My research has been informed by my attraction to Canadian women’s narratives. When reading Charlotte Whitton’s biography, I was compelled by the idea of a Boston Marriage. To me, this kind of relationship was something that I would love to read books about. And of course, as I quickly found out, there are many books written about it, both fictional and non-fictional. My research also began in another area which I hoped I could find the evidence to connect to the Boston marriage and the idea of female cohabitation. I was interested in A. May Henry’s mysterious sister that she describes periodically and fleetingly in her memoir.
These two beginnings never came together as I had hoped that they would. Although I was able to prove that A. may Henry and her sister Lilian Henry had lived together soon after Lilian was widowed, I was not able to find documents that would attest to the closeness of their relationship. My speculation was based on the inclusion of A May. Henry’s name in Lilian’s death notice (below), and the likelihood that they had supported each other financially.
After I chose the topic of female cohabitation in early to mid twentieth-century North America, I found out that a couple of women from my ancestry had lived as the main breadwinner of their households, either alone or with the support of other women. My mother often speaks of her Aunty Ruby, who lived alone all of her life, and supported herself from a small salary as a clerical worker. She has also recently revealed to me (because of our discussion of my research in HIST 4250) that my great grandmother was abandoned by her first husband after my grandfather was born. I was interested in gaining a better understanding their lives: what living as a woman, unattached to a man meant for the early twentieth century women both emotionally and financially. While reading A. May Henry’s memoir, I wondered at how she was able to support herself alone, and what kind of lifestyle she would have led, especially once her and Lilian were living together with Lilian’s newborn baby. Charlotte Whitton’s biography brought up similar questions about the quality of life of breadwinning women, but with the added interest of the idea of the “Boston marriage”. Notwithstanding speculations about her sexuality, Whitton’s relationship with her long-time friend and roommate demonstrated an interesting possibility for women. Without the companionship and support of a husband, women could seek the same support from each other.

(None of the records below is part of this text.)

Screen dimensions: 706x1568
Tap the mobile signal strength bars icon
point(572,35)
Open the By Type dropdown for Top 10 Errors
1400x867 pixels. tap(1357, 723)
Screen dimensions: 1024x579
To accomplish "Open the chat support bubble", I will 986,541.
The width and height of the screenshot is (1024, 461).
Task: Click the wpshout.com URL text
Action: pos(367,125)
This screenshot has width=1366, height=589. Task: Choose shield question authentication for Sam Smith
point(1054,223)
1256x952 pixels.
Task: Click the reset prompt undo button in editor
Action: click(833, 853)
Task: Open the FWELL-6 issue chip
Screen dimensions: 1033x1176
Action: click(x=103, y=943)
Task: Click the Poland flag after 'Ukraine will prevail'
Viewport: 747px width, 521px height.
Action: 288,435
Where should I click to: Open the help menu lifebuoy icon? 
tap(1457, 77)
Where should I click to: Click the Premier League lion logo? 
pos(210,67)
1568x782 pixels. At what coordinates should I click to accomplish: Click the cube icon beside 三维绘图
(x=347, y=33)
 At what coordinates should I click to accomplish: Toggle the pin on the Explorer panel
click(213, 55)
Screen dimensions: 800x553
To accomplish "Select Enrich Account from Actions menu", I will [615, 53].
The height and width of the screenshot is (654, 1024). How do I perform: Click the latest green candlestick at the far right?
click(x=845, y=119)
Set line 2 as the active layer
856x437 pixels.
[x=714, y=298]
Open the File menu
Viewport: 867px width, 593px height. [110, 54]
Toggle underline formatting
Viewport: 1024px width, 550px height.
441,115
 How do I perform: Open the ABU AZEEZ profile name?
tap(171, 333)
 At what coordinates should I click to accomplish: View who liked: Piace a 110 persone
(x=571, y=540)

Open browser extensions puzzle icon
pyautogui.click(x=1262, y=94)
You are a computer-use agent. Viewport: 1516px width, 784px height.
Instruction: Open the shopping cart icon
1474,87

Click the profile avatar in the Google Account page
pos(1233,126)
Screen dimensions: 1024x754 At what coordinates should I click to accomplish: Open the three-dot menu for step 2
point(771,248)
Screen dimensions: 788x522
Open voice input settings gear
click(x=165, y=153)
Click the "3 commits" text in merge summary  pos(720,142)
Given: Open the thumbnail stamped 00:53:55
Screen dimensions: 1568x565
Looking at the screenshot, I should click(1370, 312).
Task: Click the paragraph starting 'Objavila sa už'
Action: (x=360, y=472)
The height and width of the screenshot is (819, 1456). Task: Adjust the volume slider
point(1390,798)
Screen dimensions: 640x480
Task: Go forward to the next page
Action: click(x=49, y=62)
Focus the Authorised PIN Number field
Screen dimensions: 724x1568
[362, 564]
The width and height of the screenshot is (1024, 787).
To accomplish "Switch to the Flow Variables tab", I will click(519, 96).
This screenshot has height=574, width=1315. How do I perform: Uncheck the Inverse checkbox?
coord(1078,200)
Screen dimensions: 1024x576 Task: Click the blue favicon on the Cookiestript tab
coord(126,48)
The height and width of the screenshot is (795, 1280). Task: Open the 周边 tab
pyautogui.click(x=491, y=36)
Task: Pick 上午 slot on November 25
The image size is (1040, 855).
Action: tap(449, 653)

My process of searching for sources started in several different places. First, I had a couple of books about unmarried women’s lives recommended to me by Dr. Tracy Penny Light. From the references in these books, and a search for related titles in the library stacks, I was able to a few more resources. Similarly, I found a number of scholarly essays that were cited in Charlotte Whitton’s biography. Next, I searched for sources that documented the rise of the term “Boston marriage” to understand how it was defined. This led me to Henry James’ novel The Bostonians, where the term was coined, and to Lillian Faderman’s Surpassing the Love of Men, an integral part of my research and the basis for my sources on romantic friendship and female cohabitation. I also searched for documents that outlined living and working arrangements for women in my period, and tried to determine how common it was for women to live together, apart from men or other family members. Finally, I did some research into the lives of A. May Henry and Lilian Murray Henry and found a newspaper obituary that has helped me to understand the relationship between the two sisters. I supplemented my understanding of some of the above sources with methodological articles from the course readings.